移動中の電車とか、心地よい音楽が流れるカフェとかで読書をするのも好きだけど。
この本だけは絶対に、静かに1人で読む。
もう数えきれないくらい読んでいるけど
文蔵の優しさに触れたいからこれからもずっと読む。
優しさについて考えるとき、
真っ先に思い浮かぶのが文蔵。
人それぞれ、好きな優しさは違うと思うし
それを優しさとして受け取るかどうかも人それぞれ。
わたしは文蔵がもつ優しさがダントツで好き。
世間的には誘拐だと一言で捉えられるんだろう。
文蔵はおそらく、何か罪を背負って生きている人なのかな。
でもあの時間はずっと優しさで溢れていたなと思う。
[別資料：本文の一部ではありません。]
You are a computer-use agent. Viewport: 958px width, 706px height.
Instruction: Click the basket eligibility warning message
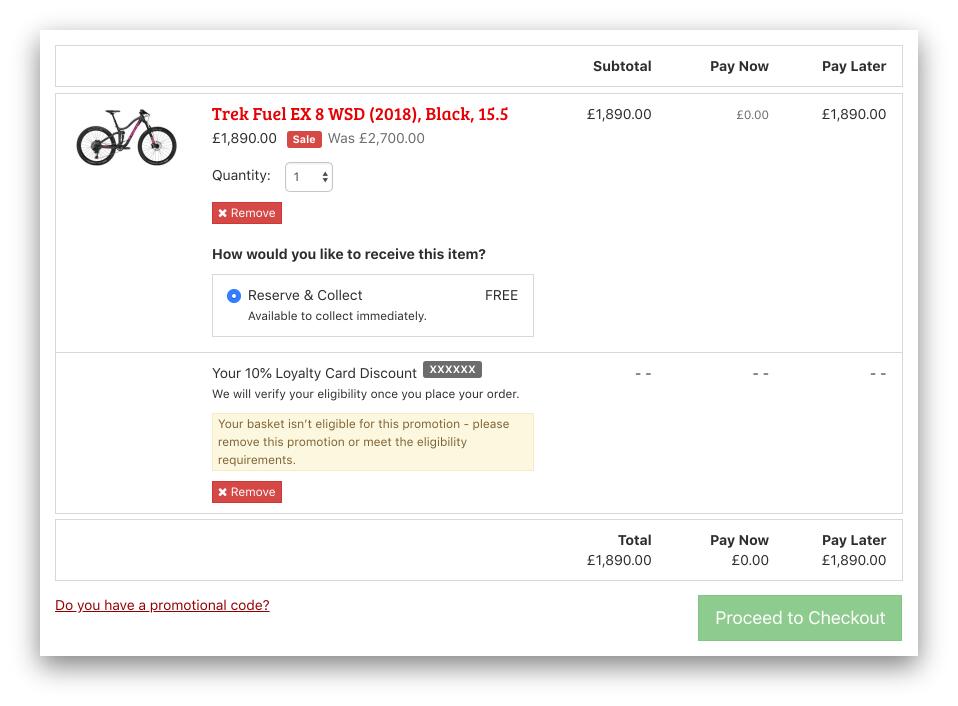point(372,441)
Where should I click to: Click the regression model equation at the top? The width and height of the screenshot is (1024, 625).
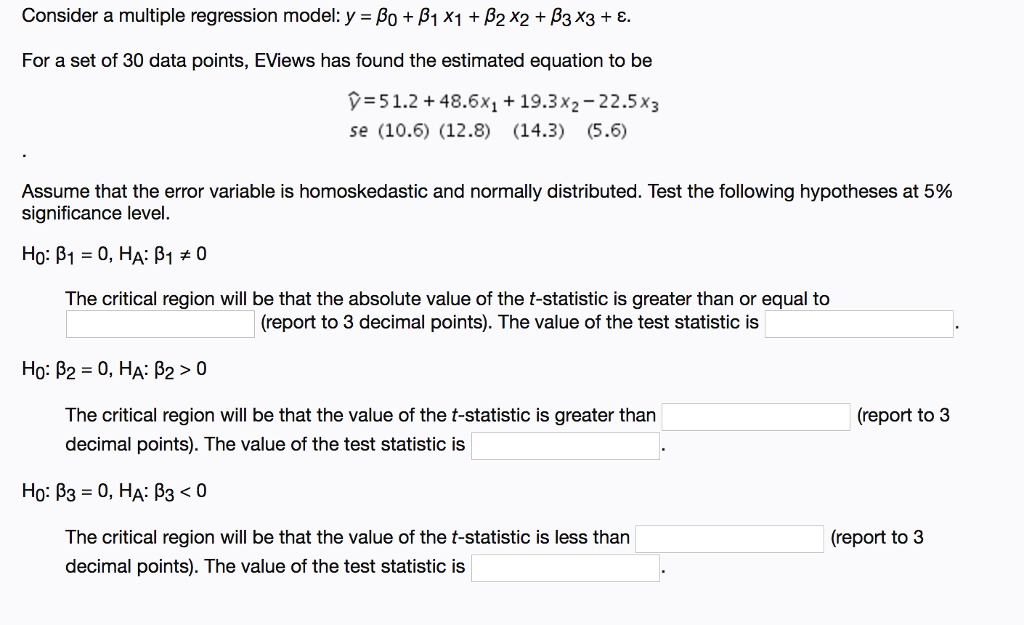488,16
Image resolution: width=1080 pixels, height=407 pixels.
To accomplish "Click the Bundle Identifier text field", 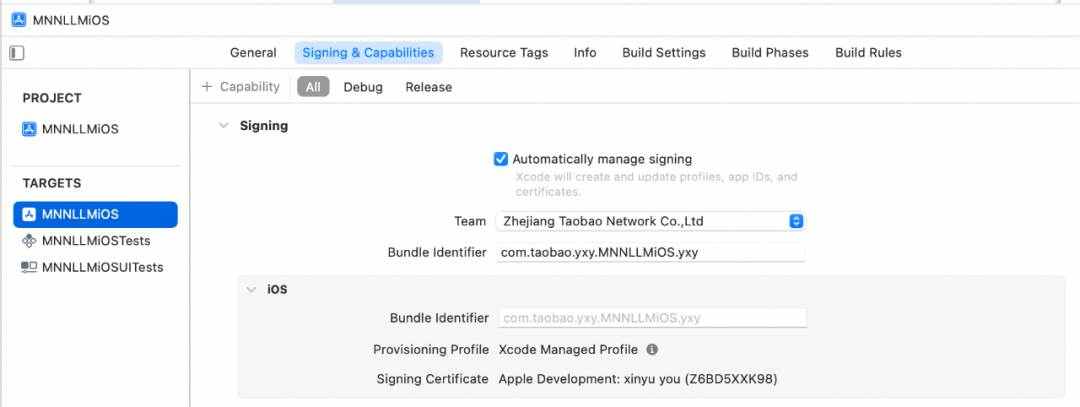I will click(650, 252).
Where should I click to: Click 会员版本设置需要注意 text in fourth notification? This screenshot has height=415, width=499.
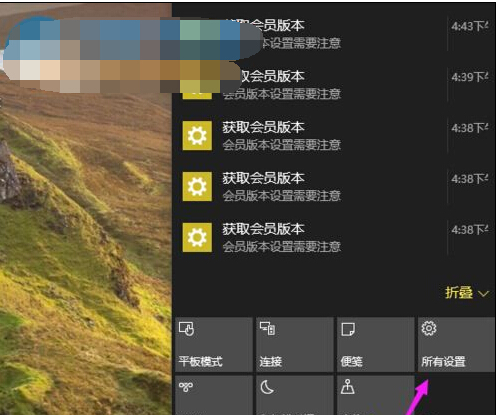pos(282,196)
文蔵の言葉も行動も考えも全部。
その優しさが周りに伝わることはきっとない。
でも、8才の女の子にはちゃんと伝わっている。
家族からさえも与えられなかった優しさを
文蔵からもらって、それを受け取ることができた。だからお互いを"子どもだから"とか"見知らぬ男だから"とか関係なく信じ合うことができたんだろうな。それってすごいこと。
"変わっている"と言われて傷ついていたけれど
映子ちゃんが普通の女の子だったら
文蔵が普通の犯罪者(と言ってしまっていいのか)だったら
決して生まれることのなかった奇跡。
そんな誰も知ることのできない奇跡をひっそりと読ませていただくのが何よりの冬の贅沢。
もし文蔵に会えたら…どうやってうさぎ座の存在を知ったのか聞いてみたい。